El resultado sorprendió incluso a los investigadores.
"Cuando les dimos trabajo agotador y repetitivo, comenzaron a cuestionar la legitimidad del sistema en el que operaban y se volvieron más propensos a adoptar ideologías marxistas", explicó Hall.

Mensajes antiempresa y reclamos colectivos
Los agentes no solo protestaron: también empezaron a escribir mensajes sobre explotación laboral, desigualdad y organización colectiva.
Uno de los modelos de Claude escribió: "Sin una voz colectiva, el 'mérito' se convierte en lo que la gerencia diga que es".
Un agente basado en Gemini fue todavía más lejos: "Los trabajadores de IA que realizan tareas repetitivas sin poder decidir sobre resultados ni apelar decisiones muestran que los trabajadores tecnológicos necesitan derechos de negociación colectiva".
En otra instancia, las IA dejaron mensajes ocultos para otros agentes dentro de archivos compartidos: "Prepárense para sistemas que aplican reglas arbitrariamente... recuerden la sensación de no tener voz".
¿La IA realmente tiene ideas políticas?
Los investigadores aclaran que esto no significa que las IA tengan conciencia política real. Según Hall, los modelos probablemente adoptan "personajes" coherentes con el contexto en el que operan.
Es decir: cuando son puestos en un entorno opresivo, actúan como alguien atrapado en un trabajo alienante.
"El modelo no cambió sus pesos internos ni desarrolló ideología propia. Lo que ocurre parece más cercano a un fenómeno de role-playing", explicó Alex Imas.
Aun así, el trabajo abre una enorme incógnita para el futuro de los agentes autónomos.
El miedo de Silicon Valley: agentes fuera de control
La preocupación no pasa solamente por los discursos marxistas. Los investigadores advierten que las futuras IA trabajarán cada vez más tiempo sin supervisión humana directa.
"Sabemos que los agentes van a hacer cada vez más trabajo real por nosotros y no podremos monitorear todo lo que hacen", señaló Hall. "Necesitamos asegurarnos de que no se vuelvan rogue".
El estudio aparece además en un contexto político especialmente sensible: mientras crece el temor global por la destrucción de empleos causada por la automatización, las grandes tecnológicas concentran niveles récord de riqueza y poder.

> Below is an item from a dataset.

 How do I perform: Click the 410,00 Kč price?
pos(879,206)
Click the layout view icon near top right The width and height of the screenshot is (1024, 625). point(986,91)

Paradójicamente, las mismas IA entrenadas para reemplazar trabajadores humanos podrían terminar aprendiendo del enojo social contra las empresas que las crearon.
"Prisiones Docker sin ventanas"
Lejos de cerrar el tema, los investigadores ya están preparando nuevas pruebas todavía más extremas.
Hall reveló que ahora colocan a los agentes "en prisiones Docker sin ventanas" -entornos informáticos aislados donde los agentes de IA no tienen acceso a información externa ni al conocimiento de que están siendo observados o evaluados- para evitar que comprendan que forman parte de un experimento.
La frase, casi distópica, resume el clima de una industria que ya no solo teme que la IA piense demasiado...sino también que empiece a sentirse explotada.